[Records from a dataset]
▬▬▬▬▬▬
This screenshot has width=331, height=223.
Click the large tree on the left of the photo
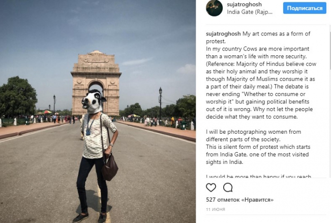[18, 97]
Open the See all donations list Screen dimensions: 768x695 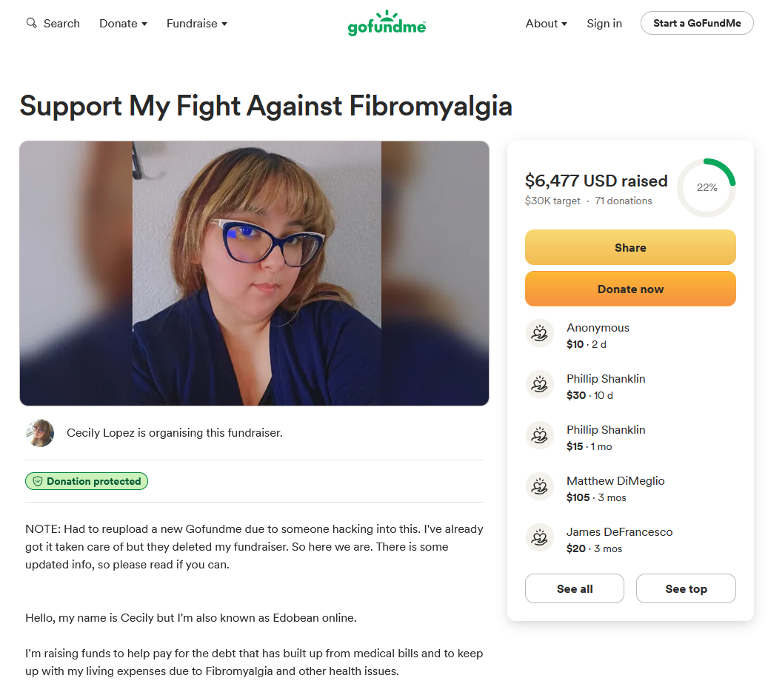575,589
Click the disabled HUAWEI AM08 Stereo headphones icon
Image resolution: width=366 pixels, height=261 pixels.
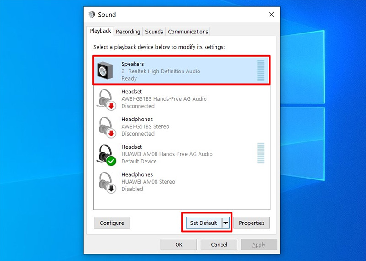point(106,182)
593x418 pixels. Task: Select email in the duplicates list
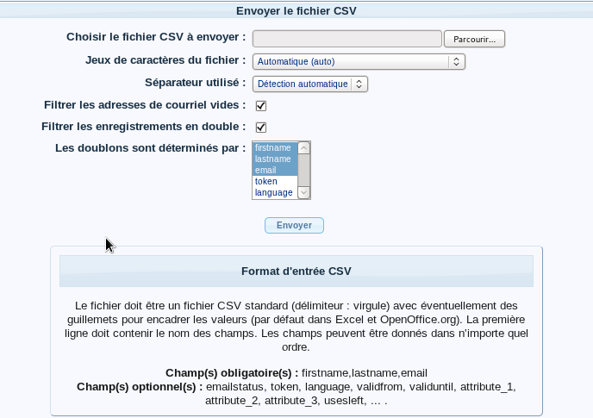(273, 171)
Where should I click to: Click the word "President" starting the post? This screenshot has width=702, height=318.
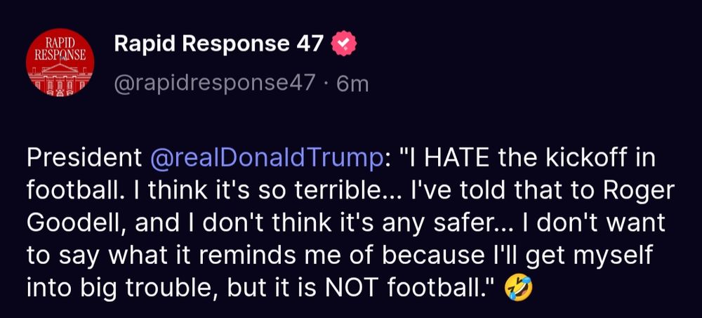[84, 159]
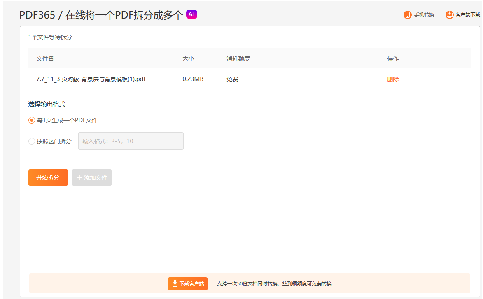Focus the page range input field

(131, 141)
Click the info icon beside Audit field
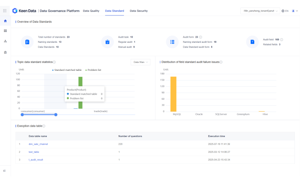This screenshot has height=182, width=300. coord(282,40)
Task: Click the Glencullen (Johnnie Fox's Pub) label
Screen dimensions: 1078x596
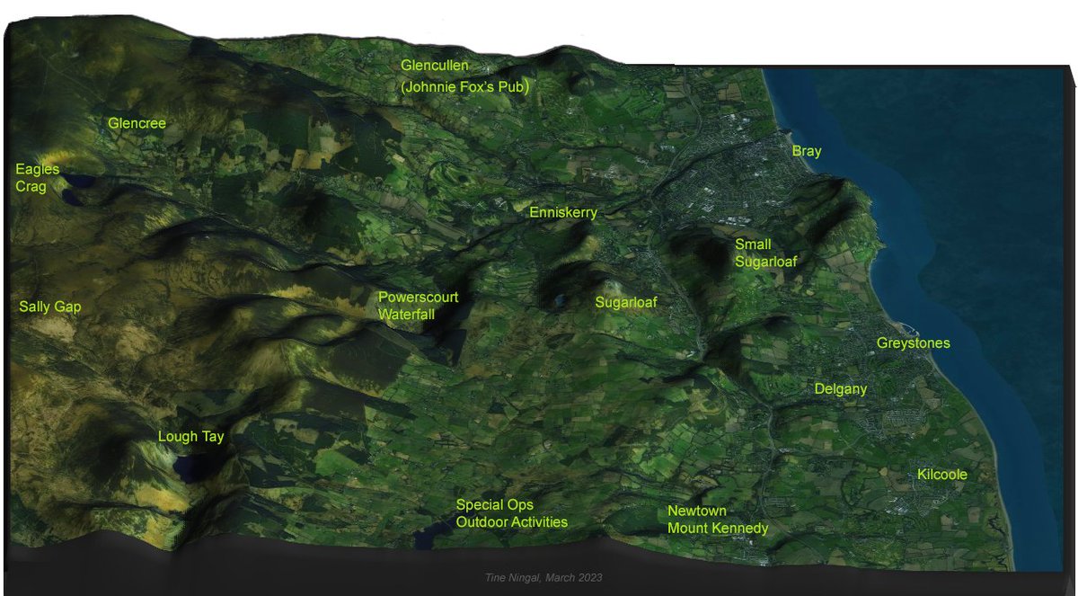Action: click(466, 76)
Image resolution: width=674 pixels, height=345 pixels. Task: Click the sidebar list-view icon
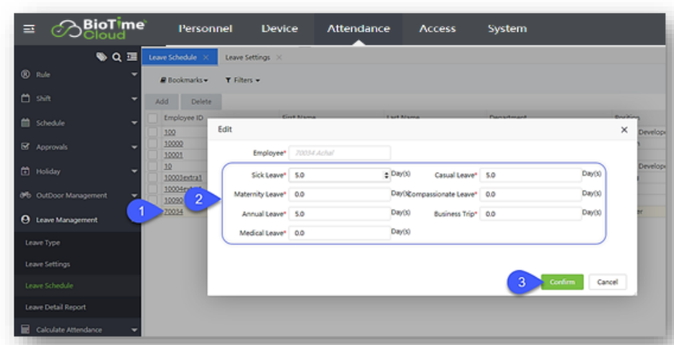coord(130,57)
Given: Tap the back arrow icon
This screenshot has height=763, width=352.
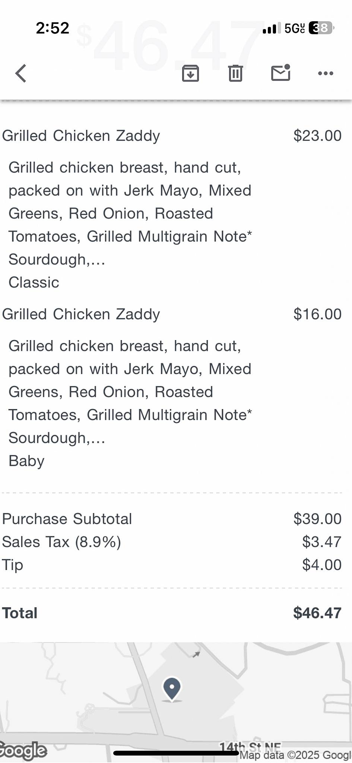Looking at the screenshot, I should click(x=21, y=73).
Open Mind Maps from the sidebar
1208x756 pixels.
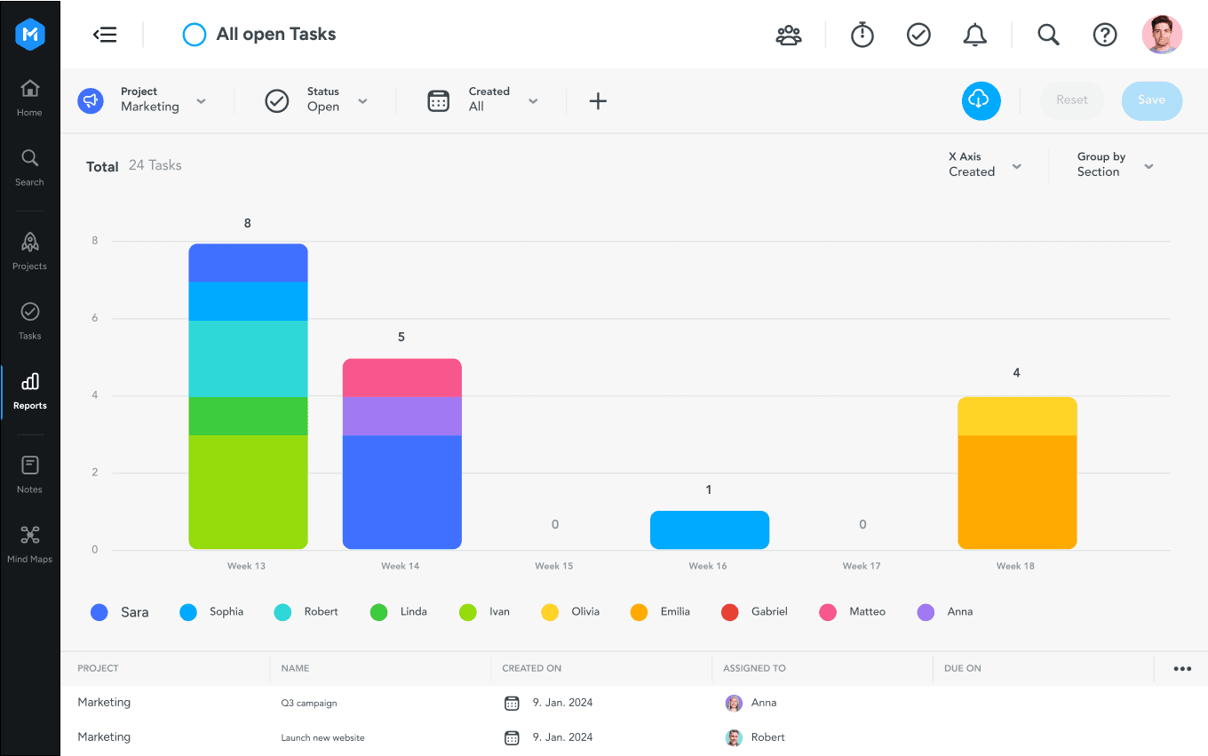click(29, 544)
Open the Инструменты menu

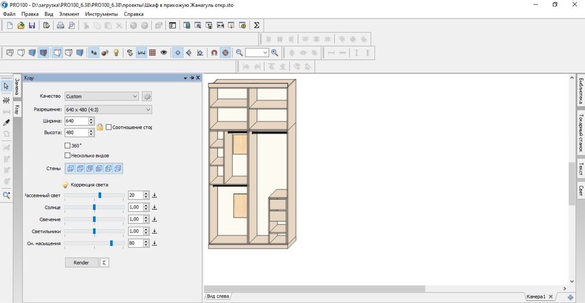click(101, 14)
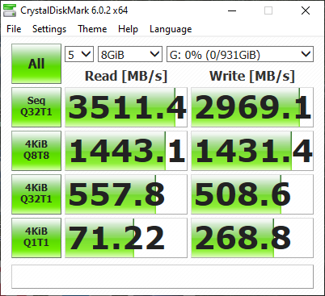The image size is (325, 296).
Task: Open the drive selector showing G: 0%
Action: click(240, 54)
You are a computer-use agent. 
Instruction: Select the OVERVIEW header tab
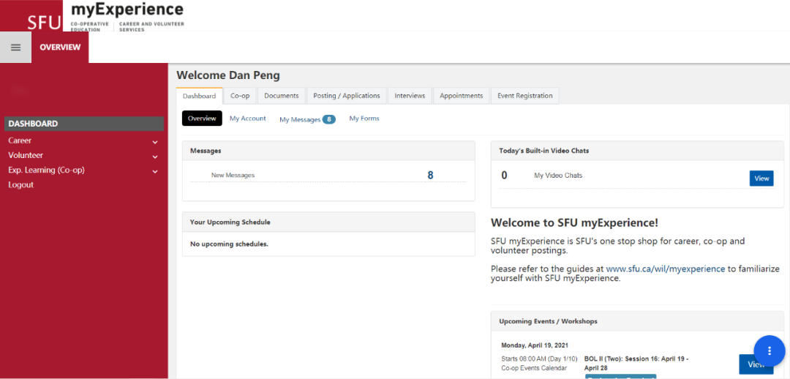[60, 47]
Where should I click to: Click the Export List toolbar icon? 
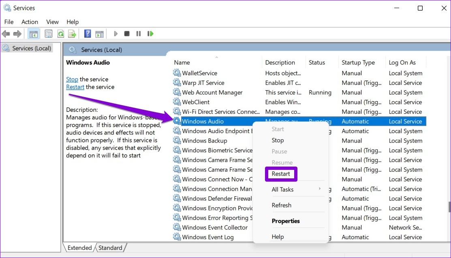pos(72,34)
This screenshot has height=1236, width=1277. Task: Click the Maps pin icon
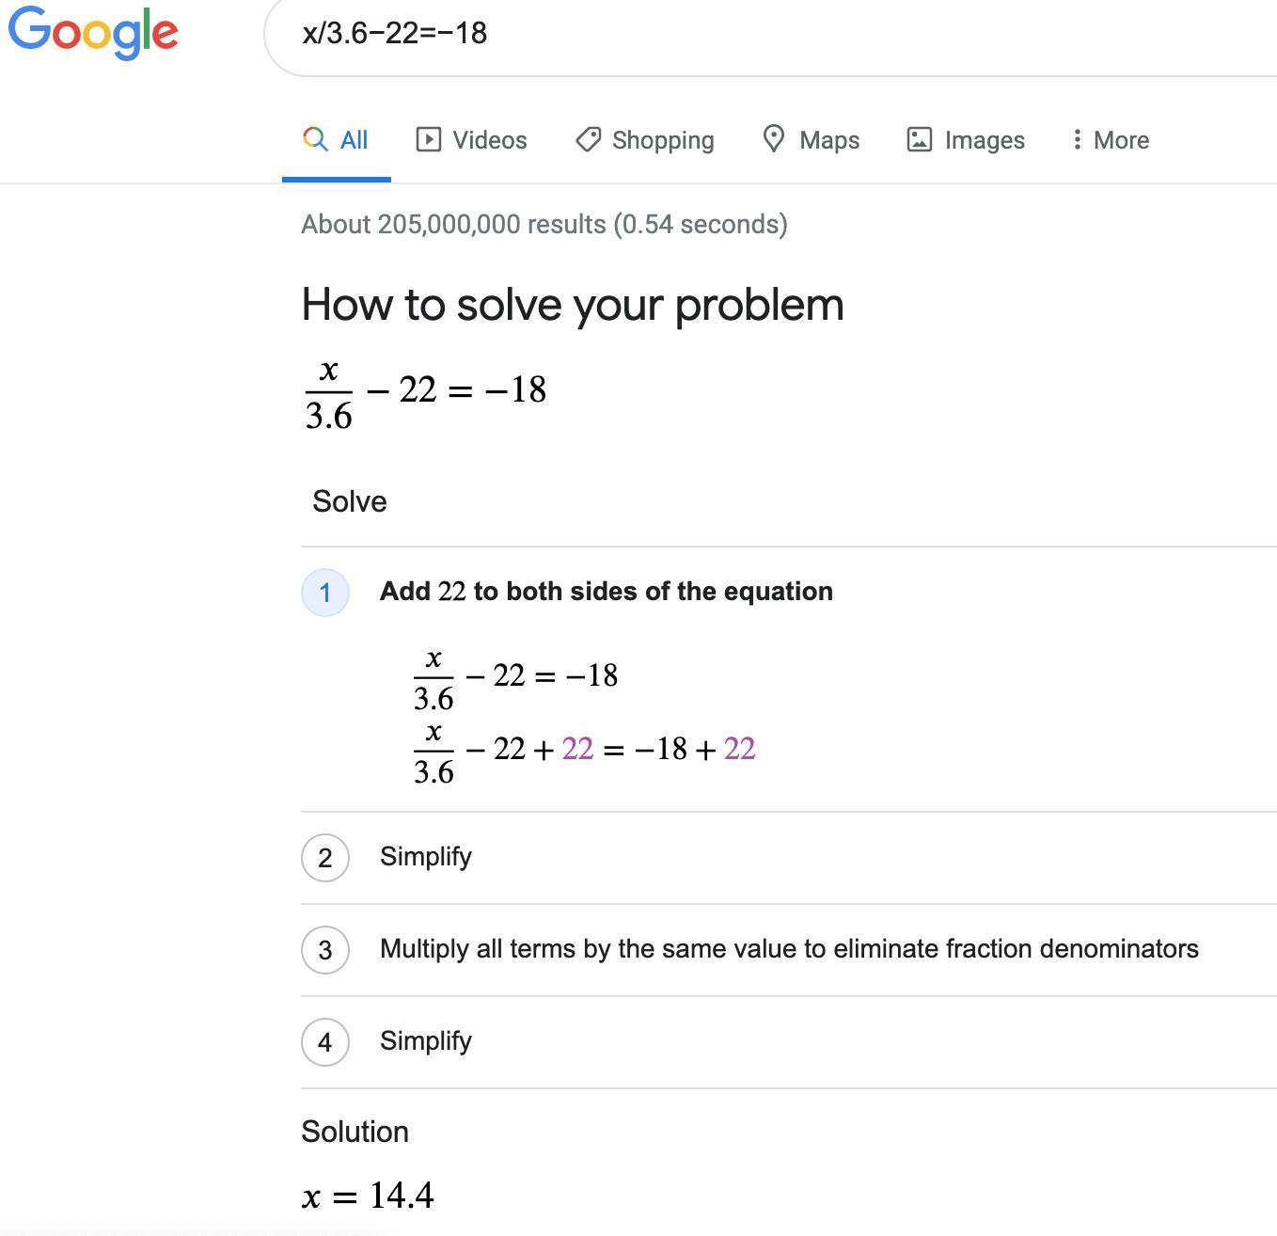774,139
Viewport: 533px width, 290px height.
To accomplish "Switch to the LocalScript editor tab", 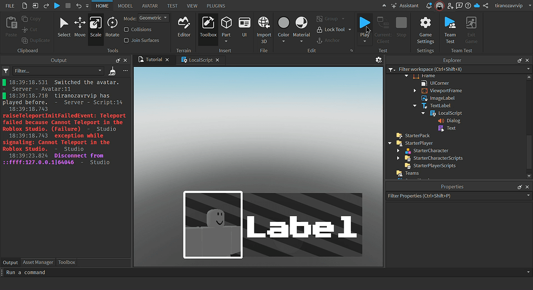I will (200, 60).
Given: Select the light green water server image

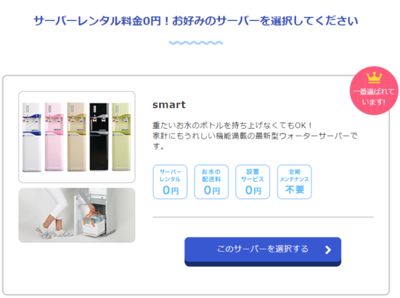Looking at the screenshot, I should click(x=121, y=136).
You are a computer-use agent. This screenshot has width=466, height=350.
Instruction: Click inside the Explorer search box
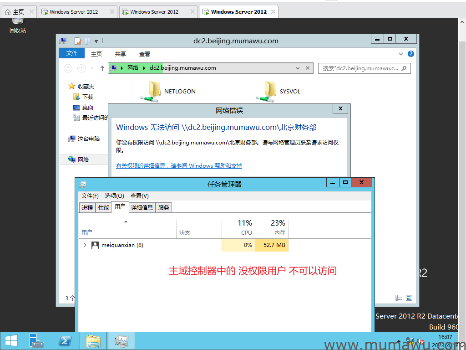pyautogui.click(x=362, y=68)
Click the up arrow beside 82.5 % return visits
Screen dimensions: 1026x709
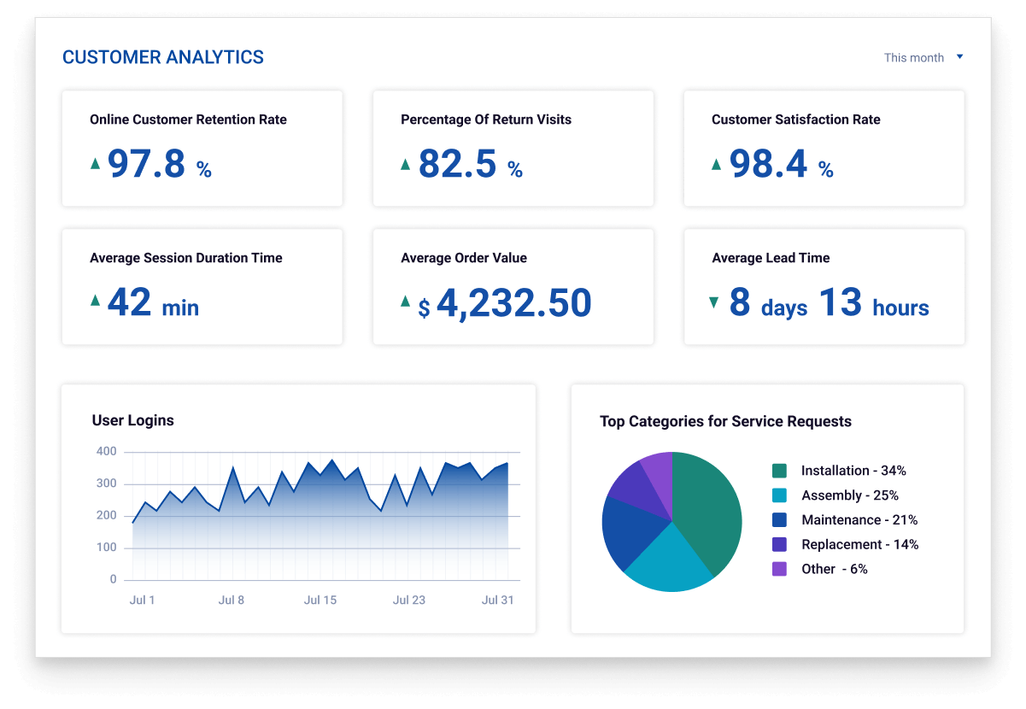click(406, 163)
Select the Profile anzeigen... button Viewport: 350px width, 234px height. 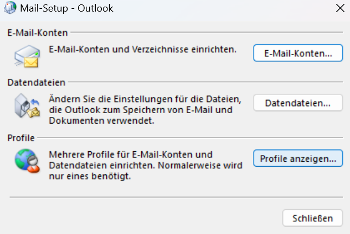point(298,158)
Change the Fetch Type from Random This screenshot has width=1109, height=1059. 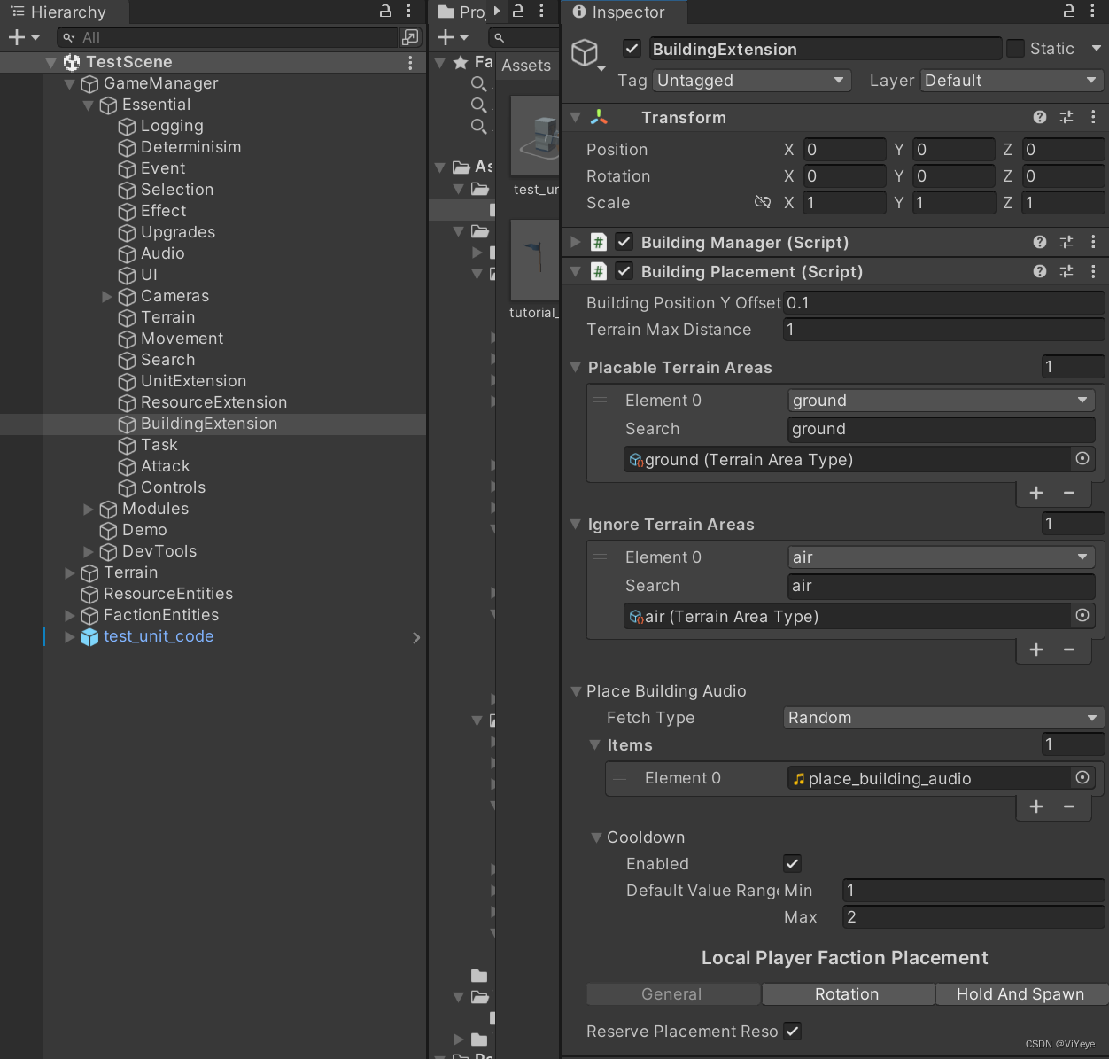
▬▬▬▬▬▬
- To do
In the records above, locate each line with the word "computer". Copy all such lines.

- Exercise response
You are a computer-use agent. 
You are a computer-use agent. This screenshot has width=466, height=350.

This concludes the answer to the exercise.